菊江の部屋で見かけた、新聞紙に包まれた長い棒だ。
新聞紙を外してみると、視覚障害者用の白杖が出てきた。
「ちょっと、勝手に…!」
「これをどこで?」
咎める菊江に構わず姫川は問う。
「……捜索中に発見されたものよ」
「あの騒動の時、私もいました」
「そっか…。幼馴染だもんな」
修太郎にとっては、血は繋がってなくても毬江も可愛い妹のひとりだっただろう。
「山に囲まれた小さな町だったので、すぐに見つかるかと思ったのですが…。菊江が住んでいたところが山寄りだったのも祟ったのでしょう。山で遭難したんじゃないかと探し回りましたが、一ヶ月探しても見つかりませんでした。代わりに、その白杖が…」
捜索中に雨が降ったこともあった。
そのせいか、当時は、泥まみれの状態で発見されたらしい。
「……あの人形との関係は?」
一度間を置いて神崎はマリー人形のことを尋ねる。
ライターも見つからず、菊江は諦めてタバコを箱に戻してから答えた。
「毬江が見つけたものよ。毬江が…、7か、8つの時だったかしら。誤って地下室に入っちゃって出れなくなってしまった時に見つけたみたい」
その時のことを思い出しながら菊江は語る。
毬江が生まれる前に亡くなった祖父が趣味で集めていた骨董品は、地下に保管されていた。
マリー人形もそのひとつだろう。
家中を探し回っていた菊江は、人形を抱いた毬江を見つけて救出した。
不思議なことに、毬江が地下室のドアには外側から鍵がかけられていた。
「このコ、新しいおともだち。
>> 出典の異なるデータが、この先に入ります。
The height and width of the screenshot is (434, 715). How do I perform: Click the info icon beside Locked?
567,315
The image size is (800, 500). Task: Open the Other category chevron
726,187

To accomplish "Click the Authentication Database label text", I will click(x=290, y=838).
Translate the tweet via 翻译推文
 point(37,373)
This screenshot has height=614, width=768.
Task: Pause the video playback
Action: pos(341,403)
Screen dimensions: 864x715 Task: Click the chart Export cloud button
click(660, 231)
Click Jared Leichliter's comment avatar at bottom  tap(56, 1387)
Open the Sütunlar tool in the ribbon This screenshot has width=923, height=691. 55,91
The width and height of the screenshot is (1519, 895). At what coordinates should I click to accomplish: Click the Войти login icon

マリーって言うの」。
自分と似た名前をつけたのだろう。
毬江は人形を娘のように可愛がり、菊江も寂しさが和らぐと思ってマリー人形の事は気にも留めなかった。
そして、運命のあの日、「きくえおねえちゃんなんか知らないっ」と毬江はマリー人形を抱いて家から出て行ってしまった。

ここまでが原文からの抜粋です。